Светло месяц светил, и, падая в рожь высокую, краем глаза я успела поймать, что у переднего казака заячья губа, нос тупой, тоже заячий, темляк шапки украшен кистью, на погонах нашивки.
Нет, постой, были ли нашивки? Вот нос широкий, тупой, раздвоенную шрамом губу мне уж никогда не забыть…
Рожь высокая, полеглая, Кирьянова полоса. Выстоялась рожь, пора жать. Сухие колосья клонятся, шуршат. Сверху сухая рожь ломкая, зато снизу росой смочена. Отмякли стебли, путаюсь в них, как птица в сильях.
Выстрелы, свист пуль.
Всего страшней мне показалось в поле заплутать, и я приподнялась из ржи.
А казаки прочь бегут! По ним: бах-ба-бах! Казак с заячьей губой схватился за грудь, на тропу упал… Наповал убит!
Тятя? Когда он в лес успел? Уж из нагана по казакам хлещет!
Пригибаясь во ржи, я по борозде ломилась сквозь густоту стеблей. Тятя! Это я… я, тятя! Платок сполз на плечи. Ноги как на лед ступали, оскальзывались по холодной, росной мокрети.

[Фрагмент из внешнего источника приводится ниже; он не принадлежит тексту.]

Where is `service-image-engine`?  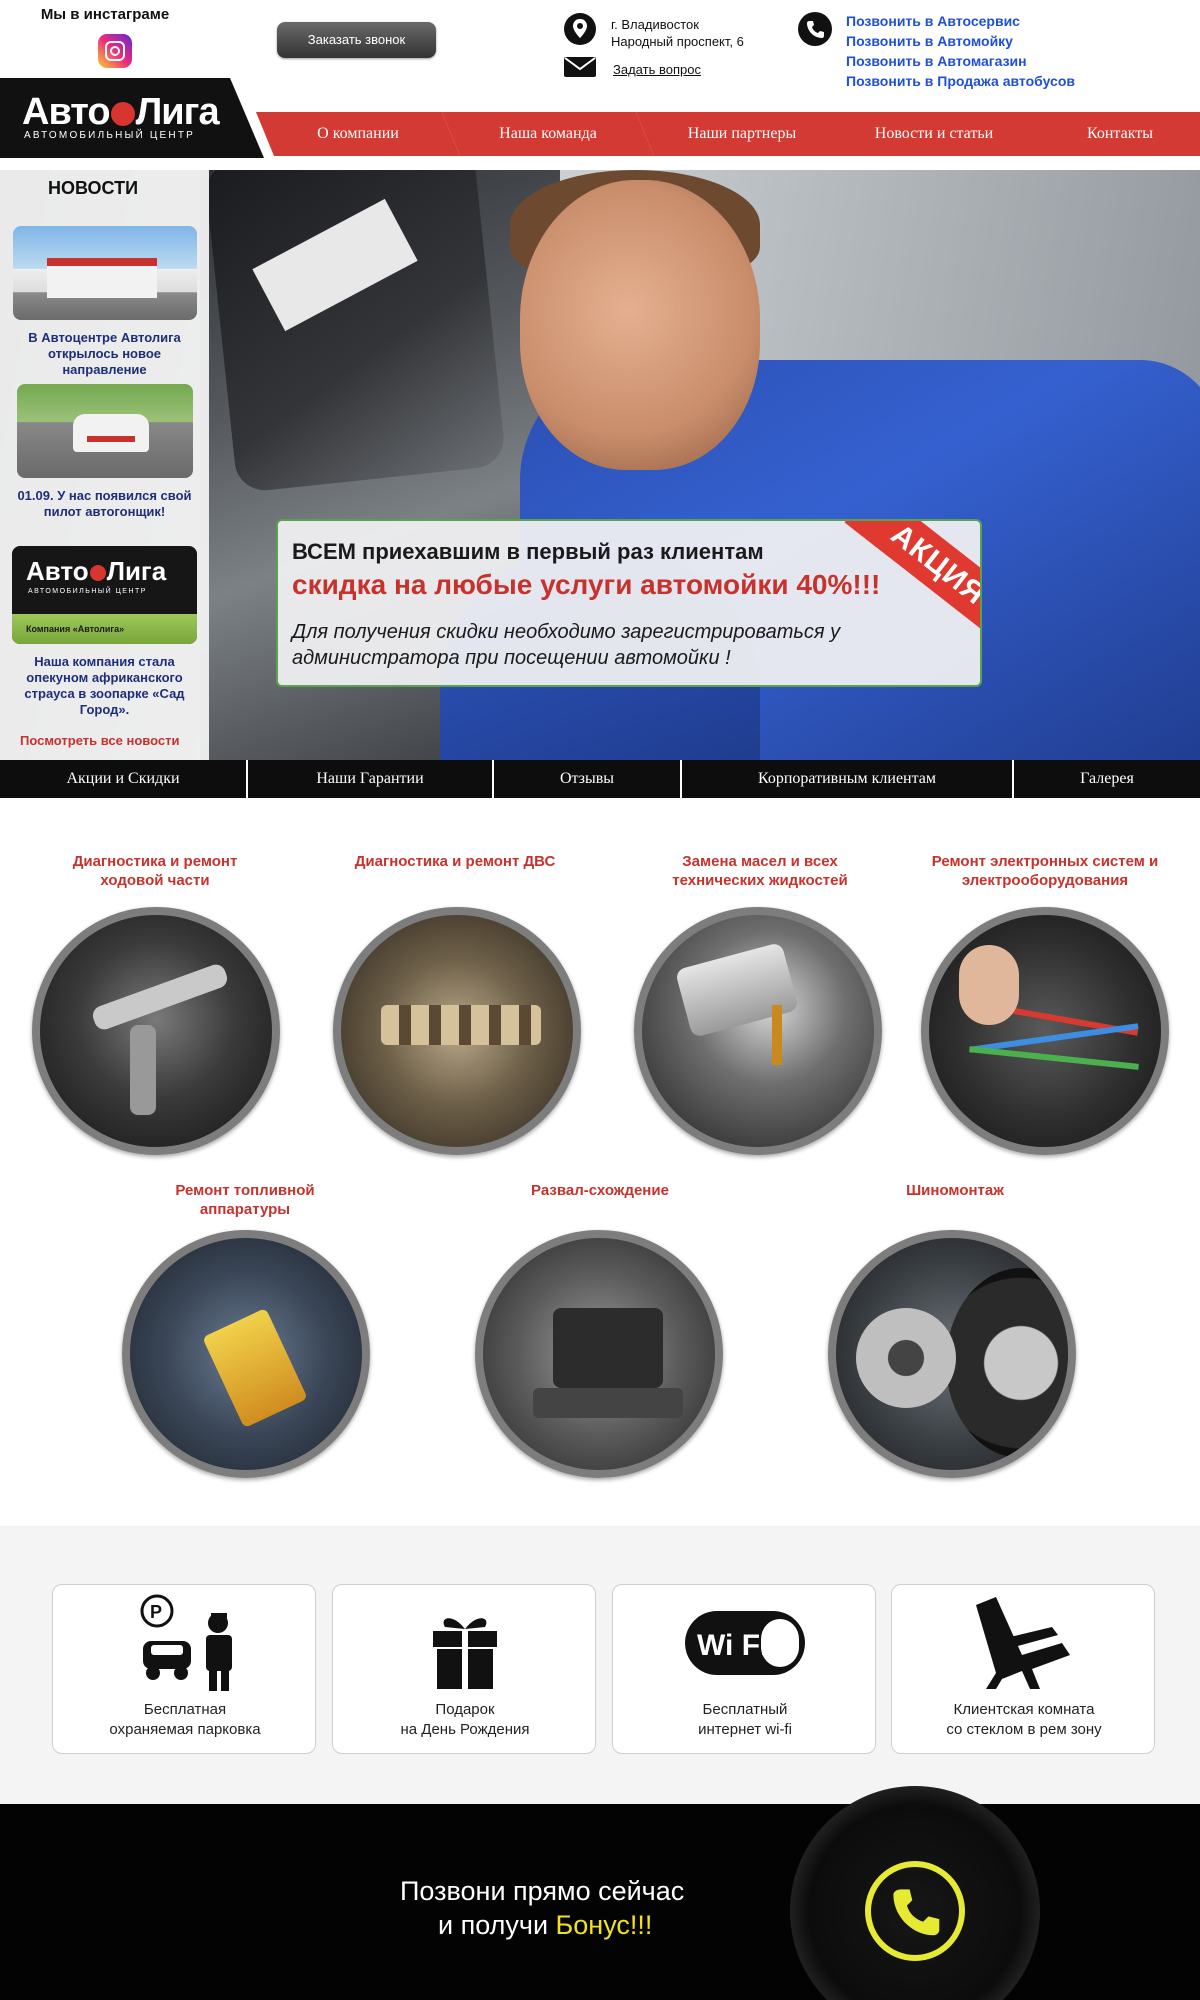
service-image-engine is located at coordinates (457, 1031).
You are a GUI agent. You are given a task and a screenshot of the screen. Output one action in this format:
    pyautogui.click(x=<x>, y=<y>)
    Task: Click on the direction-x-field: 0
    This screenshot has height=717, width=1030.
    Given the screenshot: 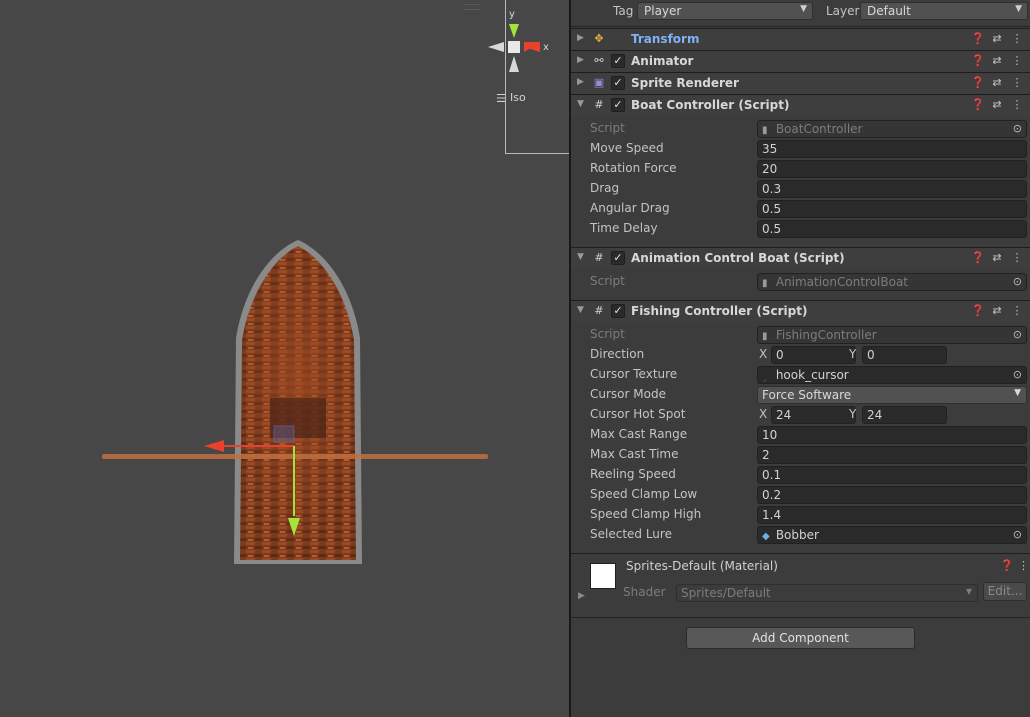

Надо мной просвистело что-то светлое, блестящее. А-ах! — ахнула земля, с визгом брызнули осколки, ссекая колосья. Бомбу тятя бросил.
Рожь вспыхнула. Красной проволокой скручивались стебли. Постлались клубы дыма.
С заполоска, отделявшего рожь от леса, меня позвали:
— Сюда, Достовалова!
Викентий Пудиевич? Он стрелял по казакам и гранату бросил?
Отец выскочил из ржи, охлопывая с шинели искры.
— Пахолков? Ты? Здесь?
— Потом, — торопил Викентий Пудиевич. — Потом расспросы, умоляю, поспешим!
Лес принял нас. Ночной, без троп и дорог. Луна светила нам в лицо, потом справа, потом слева, удалялся лай собак, выстрелы, тускнело, отливало в небе зарево, и отец нарочно петлял, сбивая погоню со следа.
Погасло сзади зарево, зато впереди мелькнул огонек. Горел костер на берегу озера, стлалась от него по воде зыбкая дорожка, и отражение огня в небе было сродни зареву, оставленному нами у заполья.